Open marouanehassanioptimistik opened 5 years ago

kukukk commented 5 years ago

This may not be accurate, but this is how I see it.

SPOF can be caused by 2 things:

Problem with the application It can be caused by a crash, but also an update procedure can cause an outage. You have to decide what kind of uptime do you want to guarantee, whether an app update is acceptable or not. We could think about a solution to monitor the application and send a notification if it's down, so the IT administrator gets notified about the problem and intervene as soon as possible. Maybe offer some solution to integrate into company wide monitoring applications. We could also think about a patching solution for upgrading the application, so it don't have to be stopped, uninstalled, installed, started, and reduce the outage.

Problem with the hardware running the application To avoid this problem we should implement a redundancy solution, where 2 OIBus instances are running on 2 different hardware. They could continuously monitor each other, and when the primary instance is down the secondary could replace it.

jfhenon commented 4 years ago

osisoft doc: Hot, warm, and cold failover modes PreviousNext The failover mode specifies how the backup interface instance handles connecting to a data source and adding points when failover occurs. The sooner the backup interface can take over data collection, the less data is lost. However, increasing the failover level also increases data source load and system resource usage.

To determine which mode to use, consider how much data you can afford to lose and how much workload your system can handle. Be prepared to experiment, and consult your data source documentation and vendor as needed.

UniInt provides three levels of failover: cold, warm and hot. Higher ("hotter") levels preserve more data in the event of failover, but impose increasing workload on the system.

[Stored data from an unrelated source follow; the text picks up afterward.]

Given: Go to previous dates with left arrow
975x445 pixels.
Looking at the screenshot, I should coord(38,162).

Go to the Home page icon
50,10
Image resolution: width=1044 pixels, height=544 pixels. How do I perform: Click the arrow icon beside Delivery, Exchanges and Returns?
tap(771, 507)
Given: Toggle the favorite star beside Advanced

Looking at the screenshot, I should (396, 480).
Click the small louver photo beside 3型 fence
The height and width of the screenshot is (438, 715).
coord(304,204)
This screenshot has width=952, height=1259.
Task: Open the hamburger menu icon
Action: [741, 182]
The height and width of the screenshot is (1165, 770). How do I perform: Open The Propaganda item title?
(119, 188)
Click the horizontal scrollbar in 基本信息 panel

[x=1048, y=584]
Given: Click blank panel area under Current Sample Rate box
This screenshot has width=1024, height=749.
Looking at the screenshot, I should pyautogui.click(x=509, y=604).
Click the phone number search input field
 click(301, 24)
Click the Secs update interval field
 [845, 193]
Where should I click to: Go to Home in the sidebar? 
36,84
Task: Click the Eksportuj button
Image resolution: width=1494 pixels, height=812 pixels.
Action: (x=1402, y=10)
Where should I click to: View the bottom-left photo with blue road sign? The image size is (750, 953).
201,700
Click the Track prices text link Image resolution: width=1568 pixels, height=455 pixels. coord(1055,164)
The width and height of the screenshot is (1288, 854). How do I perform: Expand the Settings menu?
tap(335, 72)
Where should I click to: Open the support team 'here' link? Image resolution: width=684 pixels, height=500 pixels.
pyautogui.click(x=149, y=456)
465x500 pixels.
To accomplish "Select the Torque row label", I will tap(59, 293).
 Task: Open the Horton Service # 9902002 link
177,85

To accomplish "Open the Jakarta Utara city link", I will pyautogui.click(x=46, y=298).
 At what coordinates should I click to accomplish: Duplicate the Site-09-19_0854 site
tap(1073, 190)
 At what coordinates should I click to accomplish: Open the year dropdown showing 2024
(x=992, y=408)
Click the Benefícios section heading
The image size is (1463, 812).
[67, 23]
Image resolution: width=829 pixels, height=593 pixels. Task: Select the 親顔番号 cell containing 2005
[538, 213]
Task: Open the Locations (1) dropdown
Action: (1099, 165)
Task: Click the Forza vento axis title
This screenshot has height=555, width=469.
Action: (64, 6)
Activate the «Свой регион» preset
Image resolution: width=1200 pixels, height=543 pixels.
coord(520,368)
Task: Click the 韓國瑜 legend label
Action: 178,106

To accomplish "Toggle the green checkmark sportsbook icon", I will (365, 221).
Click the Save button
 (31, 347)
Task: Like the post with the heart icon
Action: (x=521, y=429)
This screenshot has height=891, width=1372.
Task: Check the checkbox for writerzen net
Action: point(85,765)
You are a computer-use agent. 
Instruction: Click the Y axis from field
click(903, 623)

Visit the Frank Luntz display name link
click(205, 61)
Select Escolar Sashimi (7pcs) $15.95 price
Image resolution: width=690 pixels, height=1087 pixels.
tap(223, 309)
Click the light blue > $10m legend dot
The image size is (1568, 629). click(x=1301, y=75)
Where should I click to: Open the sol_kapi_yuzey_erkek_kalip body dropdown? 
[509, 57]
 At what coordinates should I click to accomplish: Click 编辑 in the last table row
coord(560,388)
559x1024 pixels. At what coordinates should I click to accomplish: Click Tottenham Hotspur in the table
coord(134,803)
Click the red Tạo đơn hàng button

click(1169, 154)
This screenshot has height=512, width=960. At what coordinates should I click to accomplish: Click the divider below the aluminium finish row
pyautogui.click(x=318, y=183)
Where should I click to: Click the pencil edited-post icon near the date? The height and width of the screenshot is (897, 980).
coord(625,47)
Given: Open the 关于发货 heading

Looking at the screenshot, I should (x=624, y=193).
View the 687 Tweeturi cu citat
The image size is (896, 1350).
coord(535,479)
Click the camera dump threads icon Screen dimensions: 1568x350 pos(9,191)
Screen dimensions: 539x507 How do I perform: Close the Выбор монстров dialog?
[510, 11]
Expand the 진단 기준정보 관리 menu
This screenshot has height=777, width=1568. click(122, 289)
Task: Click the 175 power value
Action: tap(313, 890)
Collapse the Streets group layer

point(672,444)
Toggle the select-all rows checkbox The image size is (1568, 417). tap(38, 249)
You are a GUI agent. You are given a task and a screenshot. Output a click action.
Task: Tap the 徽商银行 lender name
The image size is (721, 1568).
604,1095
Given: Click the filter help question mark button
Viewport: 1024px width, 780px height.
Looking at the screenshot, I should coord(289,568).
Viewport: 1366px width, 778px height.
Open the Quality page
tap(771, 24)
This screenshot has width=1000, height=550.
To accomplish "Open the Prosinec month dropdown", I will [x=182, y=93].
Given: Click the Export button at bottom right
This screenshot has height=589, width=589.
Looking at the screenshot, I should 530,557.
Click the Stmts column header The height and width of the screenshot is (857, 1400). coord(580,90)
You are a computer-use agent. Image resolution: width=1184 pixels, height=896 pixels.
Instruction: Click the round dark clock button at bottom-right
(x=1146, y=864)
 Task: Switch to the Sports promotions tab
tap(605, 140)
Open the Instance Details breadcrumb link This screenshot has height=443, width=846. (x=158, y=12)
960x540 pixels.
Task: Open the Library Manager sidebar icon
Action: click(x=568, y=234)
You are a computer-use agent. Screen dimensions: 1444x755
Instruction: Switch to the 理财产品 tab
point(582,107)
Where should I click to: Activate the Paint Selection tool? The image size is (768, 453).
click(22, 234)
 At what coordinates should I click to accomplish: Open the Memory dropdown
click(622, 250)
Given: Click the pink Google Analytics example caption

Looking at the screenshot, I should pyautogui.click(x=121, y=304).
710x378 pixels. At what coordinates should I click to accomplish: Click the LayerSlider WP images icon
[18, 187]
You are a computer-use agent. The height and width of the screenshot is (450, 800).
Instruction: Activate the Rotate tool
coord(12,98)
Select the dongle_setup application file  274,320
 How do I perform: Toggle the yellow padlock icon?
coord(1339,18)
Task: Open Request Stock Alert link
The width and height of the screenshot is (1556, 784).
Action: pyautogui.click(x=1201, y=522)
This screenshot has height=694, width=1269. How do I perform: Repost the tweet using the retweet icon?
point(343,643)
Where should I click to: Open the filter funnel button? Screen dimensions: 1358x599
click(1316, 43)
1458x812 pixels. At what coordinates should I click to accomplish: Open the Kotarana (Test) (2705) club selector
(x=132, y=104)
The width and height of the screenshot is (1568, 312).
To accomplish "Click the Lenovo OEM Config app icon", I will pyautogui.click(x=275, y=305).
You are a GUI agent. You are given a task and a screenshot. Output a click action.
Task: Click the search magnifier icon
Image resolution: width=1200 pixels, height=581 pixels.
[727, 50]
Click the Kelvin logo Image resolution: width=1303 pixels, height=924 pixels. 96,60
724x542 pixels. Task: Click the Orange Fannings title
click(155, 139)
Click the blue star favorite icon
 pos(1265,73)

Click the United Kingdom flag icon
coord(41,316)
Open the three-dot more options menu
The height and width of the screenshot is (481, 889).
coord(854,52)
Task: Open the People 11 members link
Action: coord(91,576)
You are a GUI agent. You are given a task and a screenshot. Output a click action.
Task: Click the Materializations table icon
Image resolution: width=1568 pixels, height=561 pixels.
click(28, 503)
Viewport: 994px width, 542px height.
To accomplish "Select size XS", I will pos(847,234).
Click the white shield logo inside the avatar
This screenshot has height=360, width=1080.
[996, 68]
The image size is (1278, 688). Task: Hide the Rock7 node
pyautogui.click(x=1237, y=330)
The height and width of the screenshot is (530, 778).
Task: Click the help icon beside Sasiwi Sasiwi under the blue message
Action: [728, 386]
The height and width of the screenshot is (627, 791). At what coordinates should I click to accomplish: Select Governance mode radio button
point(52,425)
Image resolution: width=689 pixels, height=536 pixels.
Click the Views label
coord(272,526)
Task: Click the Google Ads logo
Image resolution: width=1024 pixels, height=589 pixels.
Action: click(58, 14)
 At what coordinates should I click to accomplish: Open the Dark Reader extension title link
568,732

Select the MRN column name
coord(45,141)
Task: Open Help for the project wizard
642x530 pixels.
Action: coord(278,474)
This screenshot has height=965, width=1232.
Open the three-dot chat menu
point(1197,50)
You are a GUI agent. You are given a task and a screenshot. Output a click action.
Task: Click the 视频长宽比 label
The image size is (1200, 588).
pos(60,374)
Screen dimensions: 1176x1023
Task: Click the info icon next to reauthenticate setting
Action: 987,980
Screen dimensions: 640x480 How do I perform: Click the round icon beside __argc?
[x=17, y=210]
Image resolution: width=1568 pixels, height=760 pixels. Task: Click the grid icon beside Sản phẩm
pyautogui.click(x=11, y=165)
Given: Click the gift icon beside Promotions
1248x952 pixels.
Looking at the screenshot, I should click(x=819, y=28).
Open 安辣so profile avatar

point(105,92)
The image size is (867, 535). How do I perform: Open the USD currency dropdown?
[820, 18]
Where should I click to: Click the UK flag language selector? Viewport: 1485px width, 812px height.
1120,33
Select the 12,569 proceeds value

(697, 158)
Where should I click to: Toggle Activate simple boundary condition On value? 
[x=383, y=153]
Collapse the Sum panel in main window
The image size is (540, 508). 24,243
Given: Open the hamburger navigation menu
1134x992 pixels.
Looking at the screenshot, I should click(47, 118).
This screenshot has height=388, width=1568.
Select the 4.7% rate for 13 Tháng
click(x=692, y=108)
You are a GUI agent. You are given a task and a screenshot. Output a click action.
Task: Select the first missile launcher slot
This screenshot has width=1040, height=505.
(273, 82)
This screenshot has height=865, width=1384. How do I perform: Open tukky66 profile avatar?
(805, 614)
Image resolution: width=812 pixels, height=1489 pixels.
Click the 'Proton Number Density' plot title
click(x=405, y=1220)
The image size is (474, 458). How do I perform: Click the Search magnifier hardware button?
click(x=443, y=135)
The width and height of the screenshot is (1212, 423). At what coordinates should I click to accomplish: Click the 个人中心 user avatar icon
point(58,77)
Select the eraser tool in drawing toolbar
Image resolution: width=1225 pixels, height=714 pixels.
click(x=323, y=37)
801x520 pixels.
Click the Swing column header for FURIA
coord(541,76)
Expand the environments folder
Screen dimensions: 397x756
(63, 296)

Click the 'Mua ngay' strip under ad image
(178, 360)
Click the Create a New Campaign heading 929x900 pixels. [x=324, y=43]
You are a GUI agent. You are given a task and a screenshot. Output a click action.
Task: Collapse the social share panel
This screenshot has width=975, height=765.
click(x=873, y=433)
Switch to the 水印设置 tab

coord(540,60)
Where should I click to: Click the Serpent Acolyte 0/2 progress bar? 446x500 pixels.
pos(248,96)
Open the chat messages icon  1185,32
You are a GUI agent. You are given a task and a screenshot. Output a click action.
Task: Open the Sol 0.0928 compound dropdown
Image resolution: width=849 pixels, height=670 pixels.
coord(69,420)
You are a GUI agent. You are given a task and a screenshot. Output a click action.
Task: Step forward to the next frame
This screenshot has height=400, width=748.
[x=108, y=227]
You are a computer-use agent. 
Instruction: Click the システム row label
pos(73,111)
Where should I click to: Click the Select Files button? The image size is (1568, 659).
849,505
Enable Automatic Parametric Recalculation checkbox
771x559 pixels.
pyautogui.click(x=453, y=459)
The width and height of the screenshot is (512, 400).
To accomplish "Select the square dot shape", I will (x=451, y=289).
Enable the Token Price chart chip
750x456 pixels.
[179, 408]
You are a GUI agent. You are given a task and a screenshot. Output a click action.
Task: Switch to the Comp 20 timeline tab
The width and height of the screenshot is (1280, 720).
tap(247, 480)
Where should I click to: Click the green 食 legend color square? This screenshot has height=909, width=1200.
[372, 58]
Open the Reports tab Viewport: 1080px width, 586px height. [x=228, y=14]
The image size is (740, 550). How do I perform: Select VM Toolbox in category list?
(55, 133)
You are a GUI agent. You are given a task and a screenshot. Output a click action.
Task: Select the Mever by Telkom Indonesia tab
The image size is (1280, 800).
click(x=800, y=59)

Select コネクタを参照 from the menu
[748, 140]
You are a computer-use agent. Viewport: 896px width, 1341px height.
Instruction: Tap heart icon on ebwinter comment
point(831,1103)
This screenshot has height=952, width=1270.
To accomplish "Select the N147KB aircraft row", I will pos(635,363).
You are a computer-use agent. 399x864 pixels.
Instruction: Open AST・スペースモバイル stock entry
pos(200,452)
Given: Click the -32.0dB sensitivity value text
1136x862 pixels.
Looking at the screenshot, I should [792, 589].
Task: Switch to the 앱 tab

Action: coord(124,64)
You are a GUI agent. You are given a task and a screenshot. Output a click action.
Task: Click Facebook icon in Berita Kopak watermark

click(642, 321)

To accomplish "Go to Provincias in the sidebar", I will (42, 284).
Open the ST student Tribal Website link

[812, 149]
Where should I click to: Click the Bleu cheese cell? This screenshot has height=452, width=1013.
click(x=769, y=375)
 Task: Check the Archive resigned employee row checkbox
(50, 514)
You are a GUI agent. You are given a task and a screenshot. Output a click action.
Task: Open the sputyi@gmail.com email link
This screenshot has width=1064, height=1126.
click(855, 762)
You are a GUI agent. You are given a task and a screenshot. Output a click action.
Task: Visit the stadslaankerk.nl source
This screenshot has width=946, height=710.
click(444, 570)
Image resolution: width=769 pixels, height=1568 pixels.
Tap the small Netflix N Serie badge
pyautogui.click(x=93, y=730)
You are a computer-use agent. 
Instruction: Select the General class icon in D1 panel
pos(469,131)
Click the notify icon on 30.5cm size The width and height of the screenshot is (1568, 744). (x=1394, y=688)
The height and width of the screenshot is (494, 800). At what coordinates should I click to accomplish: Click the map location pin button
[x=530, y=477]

Hot failover Hot failover is the most resource-intensive mode. Both the primary and backup interface instances collect data. No data is lost during failover (unless both the primary and backup interface nodes fail together), but the data source carries a double workload.

Warm failover In a warm failover configuration, the backup interface does not actively collect data. The backup interface loads the list of PI points and waits to collect data until the primary interface fails or stops collecting data for any reason. If the backup interface assumes the role of primary, it starts collecting data. Some data loss can occur in a warm failover configuration.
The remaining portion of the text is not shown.